#### Task prompt
Start to finish, retype the entries exactly while omitting the pictures.

#### Dataset content
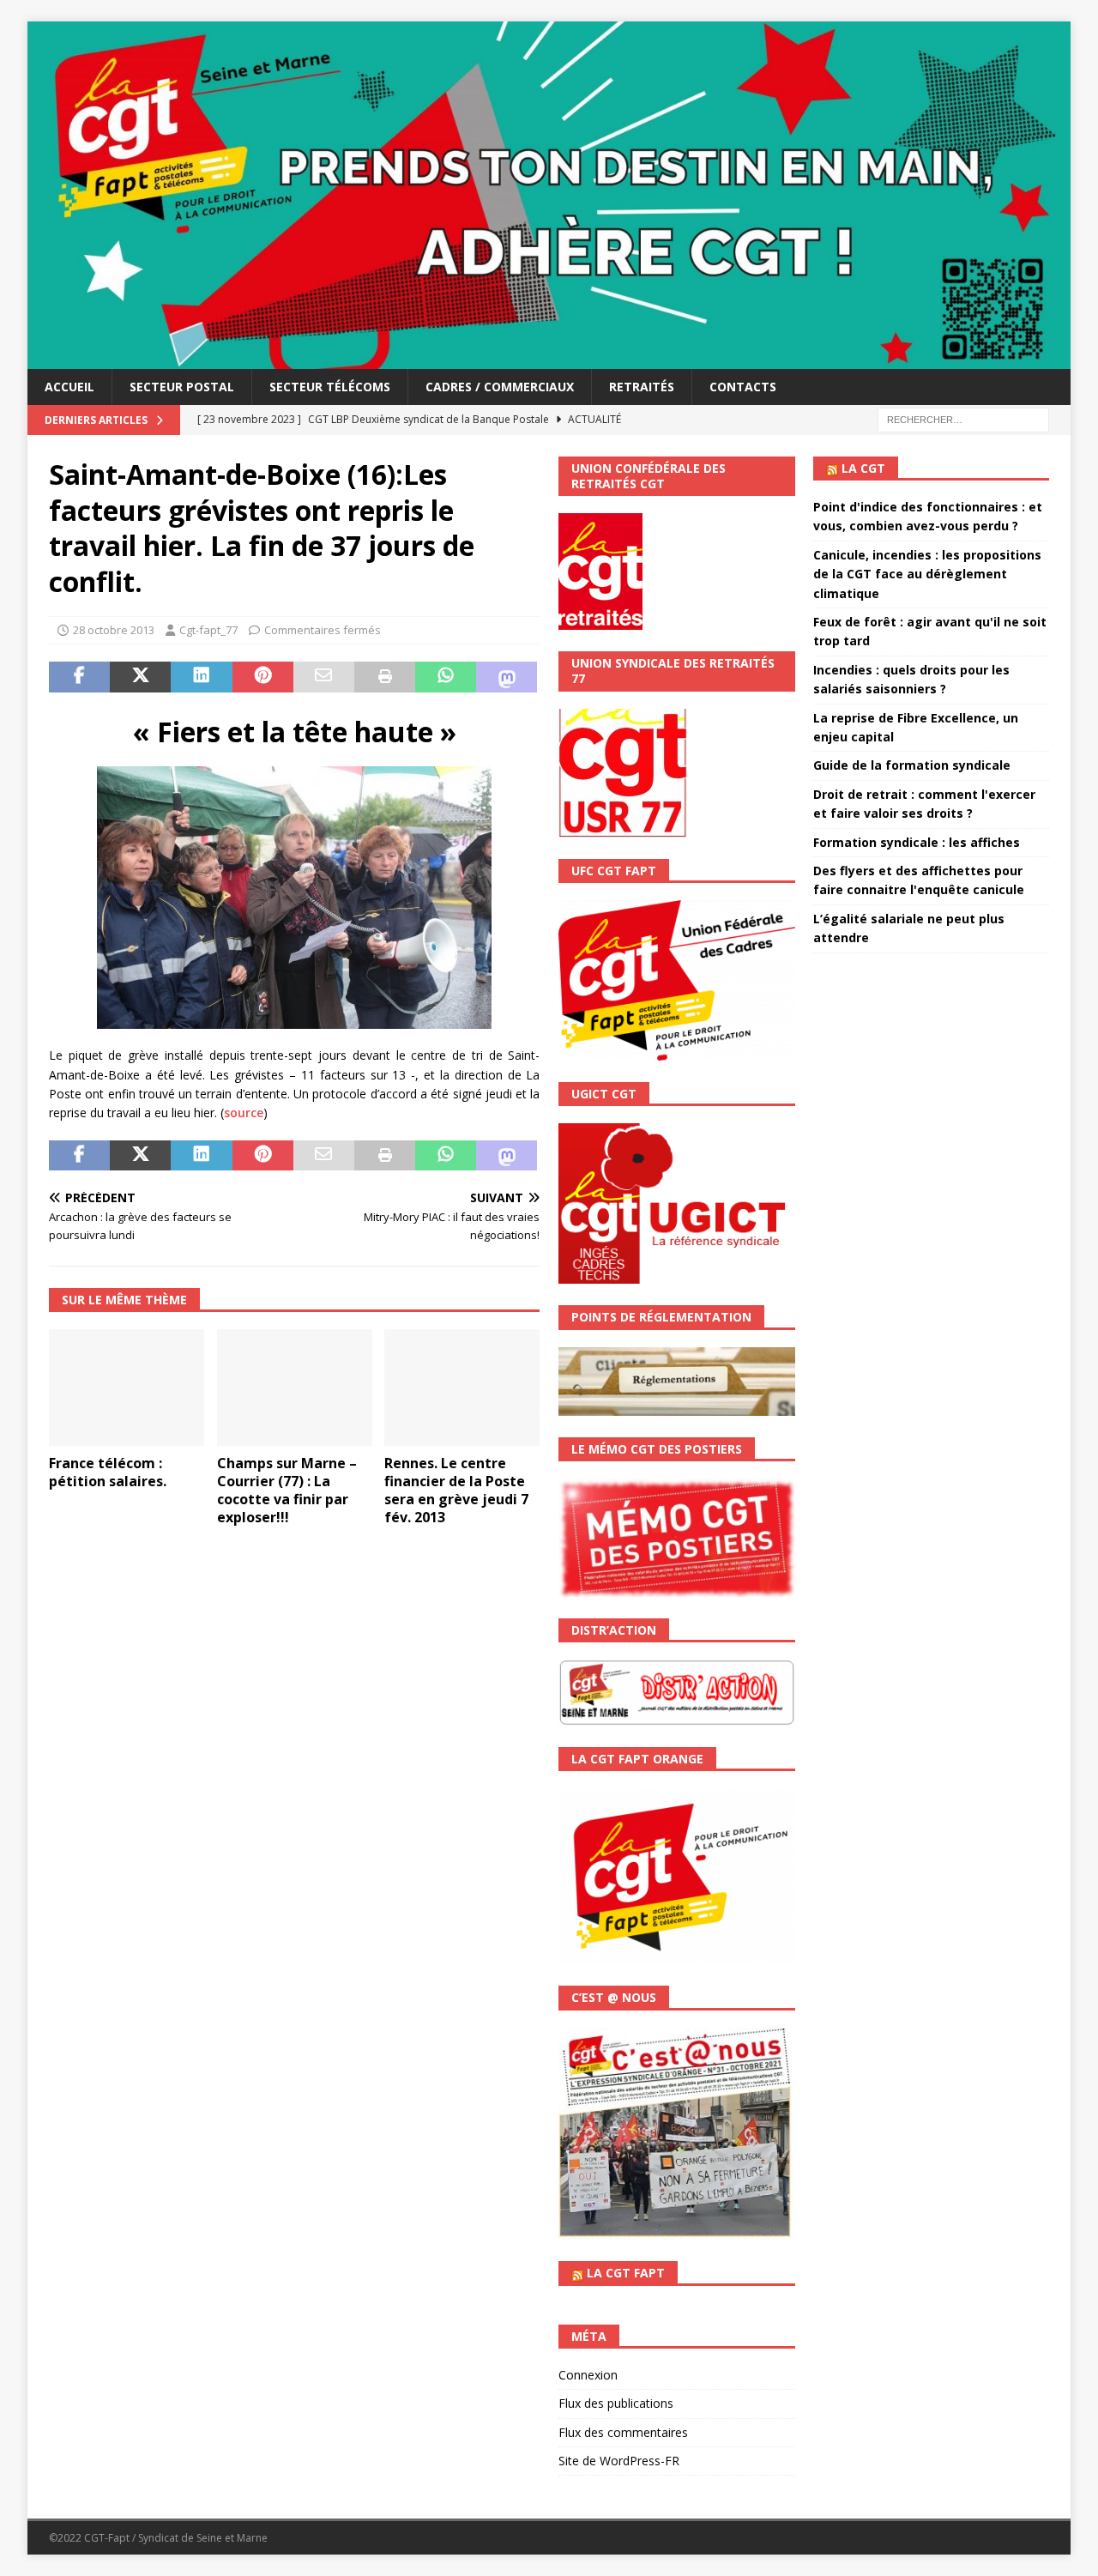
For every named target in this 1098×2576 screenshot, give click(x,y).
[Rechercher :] (963, 418)
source (243, 1112)
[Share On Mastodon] (506, 677)
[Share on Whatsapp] (445, 677)
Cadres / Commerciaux (499, 386)
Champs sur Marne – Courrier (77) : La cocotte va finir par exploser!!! (287, 1490)
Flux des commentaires (623, 2432)
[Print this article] (384, 677)
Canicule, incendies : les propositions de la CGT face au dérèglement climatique (927, 574)
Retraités (641, 386)
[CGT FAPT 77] (549, 358)
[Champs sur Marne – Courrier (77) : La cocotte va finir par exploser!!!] (294, 1387)
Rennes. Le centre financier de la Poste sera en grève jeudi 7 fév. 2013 (456, 1490)
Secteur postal (182, 386)
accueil (69, 386)
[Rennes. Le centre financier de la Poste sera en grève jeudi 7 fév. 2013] (462, 1387)
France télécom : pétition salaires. (107, 1472)
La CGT (863, 468)
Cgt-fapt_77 (208, 630)
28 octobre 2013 (113, 630)
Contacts (742, 386)
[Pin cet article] (262, 677)
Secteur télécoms (329, 386)
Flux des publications (615, 2403)
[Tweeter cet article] (140, 677)
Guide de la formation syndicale (912, 765)
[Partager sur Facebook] (79, 677)
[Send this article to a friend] (323, 677)
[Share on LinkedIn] (201, 677)
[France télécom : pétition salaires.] (126, 1387)
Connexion (588, 2375)
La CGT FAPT (626, 2273)
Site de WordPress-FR (618, 2460)
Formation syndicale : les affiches (916, 842)
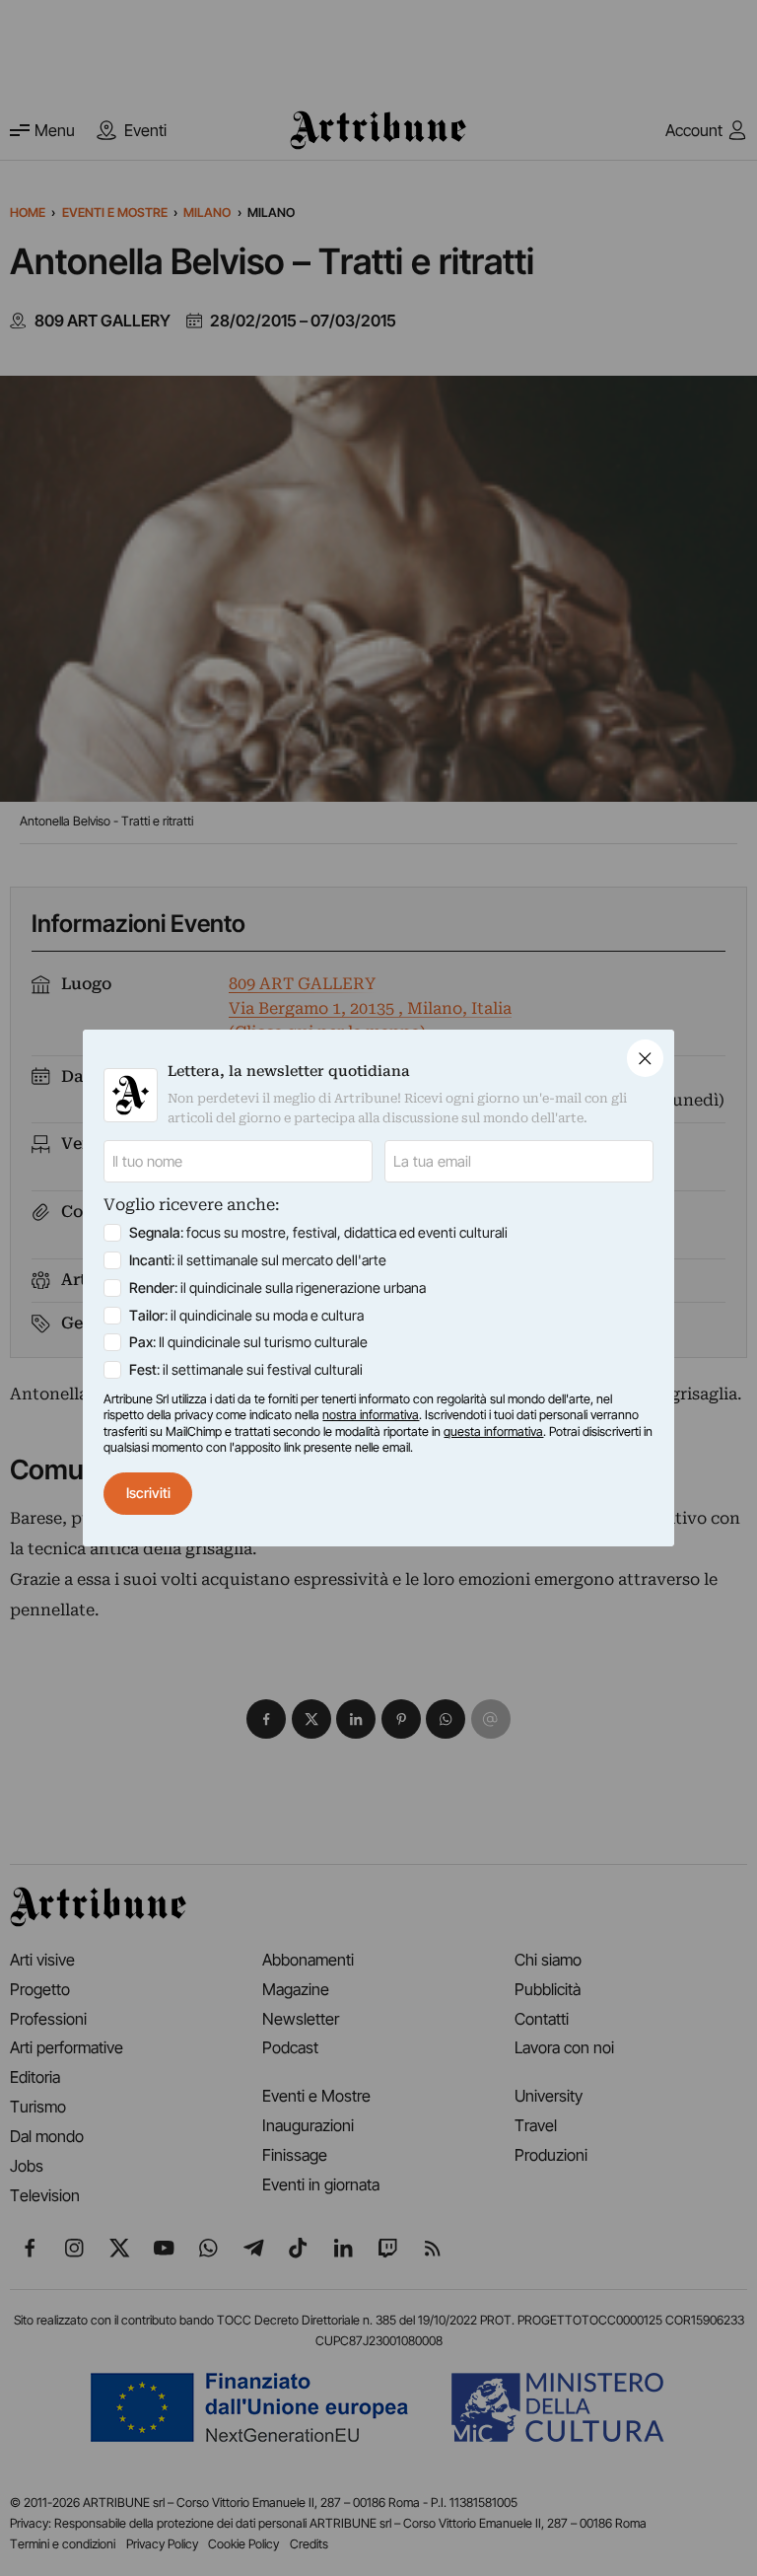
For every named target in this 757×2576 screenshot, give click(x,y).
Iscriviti (148, 1492)
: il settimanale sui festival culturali (246, 1369)
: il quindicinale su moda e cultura (246, 1315)
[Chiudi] (645, 1057)
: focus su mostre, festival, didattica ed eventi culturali (318, 1232)
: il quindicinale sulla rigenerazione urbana (277, 1287)
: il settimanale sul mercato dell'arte (257, 1260)
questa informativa (493, 1431)
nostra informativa (370, 1414)
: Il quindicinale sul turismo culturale (248, 1341)
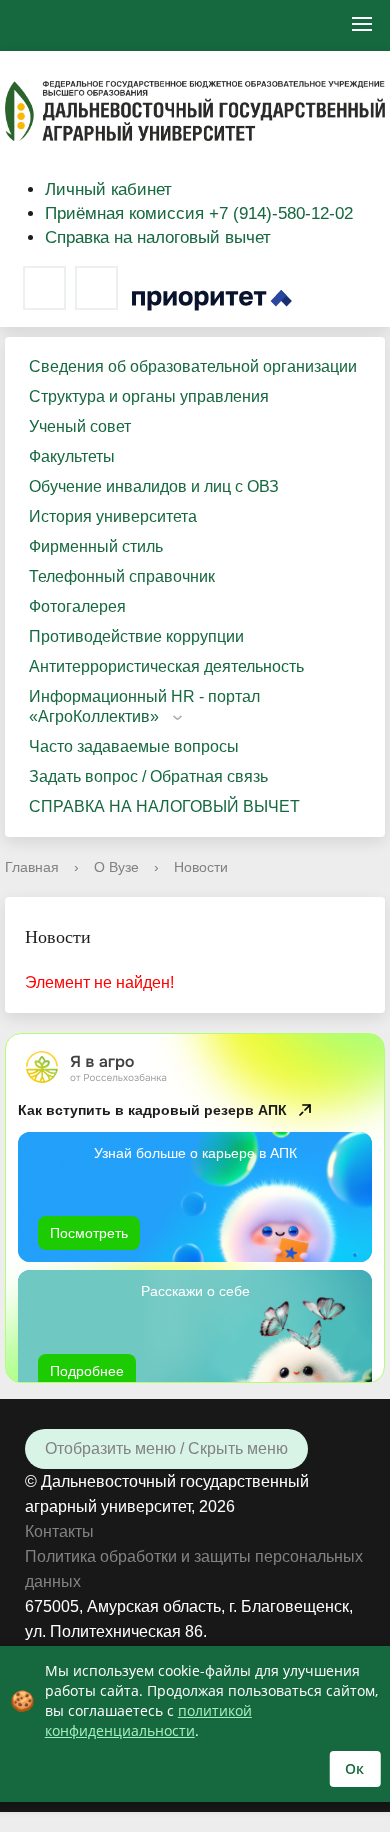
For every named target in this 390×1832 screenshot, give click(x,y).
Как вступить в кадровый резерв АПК (152, 1110)
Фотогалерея (77, 606)
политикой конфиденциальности (148, 1720)
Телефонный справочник (122, 576)
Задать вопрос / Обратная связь (148, 776)
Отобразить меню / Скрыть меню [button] (166, 1448)
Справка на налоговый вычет (158, 237)
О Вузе (116, 867)
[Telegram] (96, 288)
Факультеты (72, 456)
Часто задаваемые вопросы (134, 746)
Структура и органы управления (149, 396)
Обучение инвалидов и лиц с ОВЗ (154, 486)
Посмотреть (89, 1233)
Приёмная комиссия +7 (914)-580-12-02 (199, 213)
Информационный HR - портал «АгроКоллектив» (144, 706)
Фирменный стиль (96, 546)
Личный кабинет (108, 189)
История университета (113, 516)
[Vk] (44, 288)
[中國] (94, 25)
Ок (354, 1768)
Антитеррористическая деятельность (166, 666)
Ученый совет (80, 426)
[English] (37, 25)
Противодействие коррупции (136, 636)
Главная (32, 867)
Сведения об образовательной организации (193, 366)
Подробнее (87, 1371)
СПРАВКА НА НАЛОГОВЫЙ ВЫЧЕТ (164, 806)
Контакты (59, 1531)
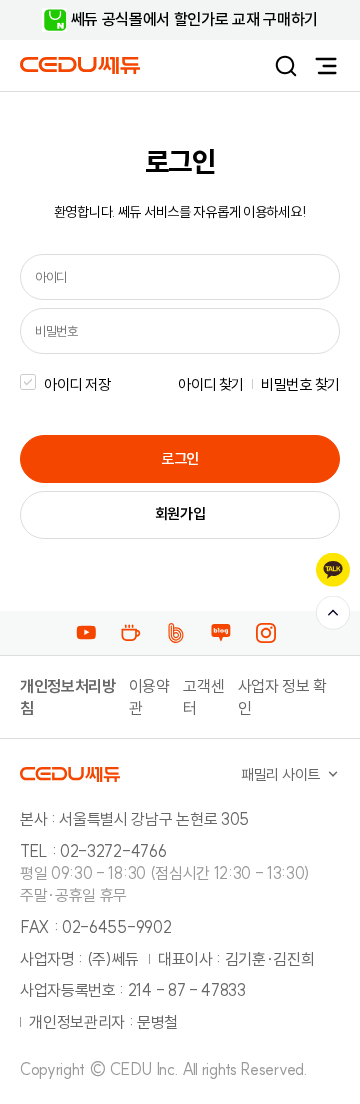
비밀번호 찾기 (300, 384)
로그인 (180, 458)
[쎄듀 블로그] (225, 631)
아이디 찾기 (211, 384)
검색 (286, 66)
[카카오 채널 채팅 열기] (333, 570)
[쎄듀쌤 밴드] (180, 631)
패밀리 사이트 (280, 774)
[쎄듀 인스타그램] (270, 631)
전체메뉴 (326, 66)
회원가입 (180, 513)
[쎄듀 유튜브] (90, 631)
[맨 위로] (333, 613)
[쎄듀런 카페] (135, 631)
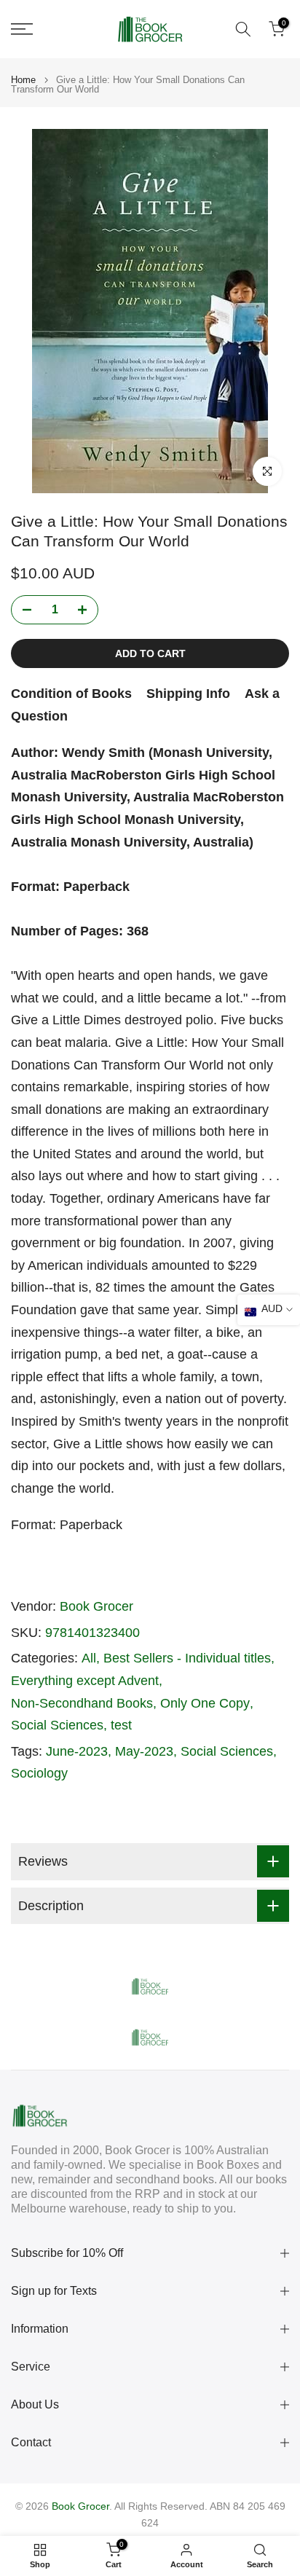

#### Solved exercise
For every named target in this 1098×2576 screenshot, give click(x,y).
[Rechercher :] (963, 418)
source (243, 1112)
[Share On Mastodon] (506, 677)
[Share on Whatsapp] (445, 677)
Cadres / Commerciaux (499, 386)
Champs sur Marne – Courrier (77) : La cocotte va finir par exploser!!! (287, 1490)
Flux des commentaires (623, 2432)
[Print this article] (384, 677)
Canicule, incendies : les propositions de la CGT face au dérèglement climatique (927, 574)
Retraités (641, 386)
[CGT FAPT 77] (549, 358)
[Champs sur Marne – Courrier (77) : La cocotte va finir par exploser!!!] (294, 1387)
Rennes. Le centre financier de la Poste sera en grève jeudi 7 fév. 2013 (456, 1490)
Secteur postal (182, 386)
accueil (69, 386)
[Rennes. Le centre financier de la Poste sera en grève jeudi 7 fév. 2013] (462, 1387)
France télécom : pétition salaires. (107, 1472)
La CGT (863, 468)
Cgt-fapt_77 (208, 630)
28 octobre 2013 (113, 630)
Contacts (742, 386)
[Pin cet article] (262, 677)
Secteur télécoms (329, 386)
Flux des publications (615, 2403)
[Tweeter cet article] (140, 677)
Guide de la formation syndicale (912, 765)
[Partager sur Facebook] (79, 677)
[Send this article to a friend] (323, 677)
[Share on LinkedIn] (201, 677)
[France télécom : pétition salaires.] (126, 1387)
Connexion (588, 2375)
La CGT FAPT (626, 2273)
Site de WordPress-FR (618, 2460)
Formation syndicale : les affiches (916, 842)
For every named target in this 757×2576 screenshot, give click(x,y).
Iscriviti (148, 1492)
: il settimanale sui festival culturali (246, 1369)
: il quindicinale su moda e cultura (246, 1315)
[Chiudi] (645, 1057)
: focus su mostre, festival, didattica ed eventi culturali (318, 1232)
: il quindicinale sulla rigenerazione urbana (277, 1287)
: il settimanale sul mercato dell'arte (257, 1260)
questa informativa (493, 1431)
nostra informativa (370, 1414)
: Il quindicinale sul turismo culturale (248, 1341)
For every named target in this 390×1832 screenshot, give click(x,y).
Как вступить в кадровый резерв АПК (152, 1110)
Фотогалерея (77, 606)
политикой конфиденциальности (148, 1720)
Телефонный справочник (122, 576)
Задать вопрос / Обратная связь (148, 776)
Отобразить меню / Скрыть меню [button] (166, 1448)
Справка на налоговый вычет (158, 237)
О Вузе (116, 867)
[Telegram] (96, 288)
Факультеты (72, 456)
Часто задаваемые вопросы (134, 746)
Структура и органы управления (149, 396)
Обучение инвалидов и лиц с ОВЗ (154, 486)
Посмотреть (89, 1233)
Приёмная комиссия +7 (914)-580-12-02 (199, 213)
Информационный HR - портал «АгроКоллектив» (144, 706)
Фирменный стиль (96, 546)
Личный кабинет (108, 189)
История университета (113, 516)
[Vk] (44, 288)
[中國] (94, 25)
Ок (354, 1768)
Антитеррористическая деятельность (166, 666)
Ученый совет (80, 426)
[English] (37, 25)
Противодействие коррупции (136, 636)
Главная (32, 867)
Сведения об образовательной организации (193, 366)
Подробнее (87, 1371)
СПРАВКА НА НАЛОГОВЫЙ ВЫЧЕТ (164, 806)
Контакты (59, 1531)
비밀번호 찾기 (300, 384)
로그인 (180, 458)
[쎄듀 블로그] (225, 631)
아이디 찾기 (211, 384)
검색 (286, 66)
[카카오 채널 채팅 열기] (333, 570)
[쎄듀쌤 밴드] (180, 631)
패밀리 사이트 (280, 774)
[쎄듀 인스타그램] (270, 631)
전체메뉴 (326, 66)
회원가입 (180, 513)
[쎄듀 유튜브] (90, 631)
[맨 위로] (333, 613)
[쎄듀런 카페] (135, 631)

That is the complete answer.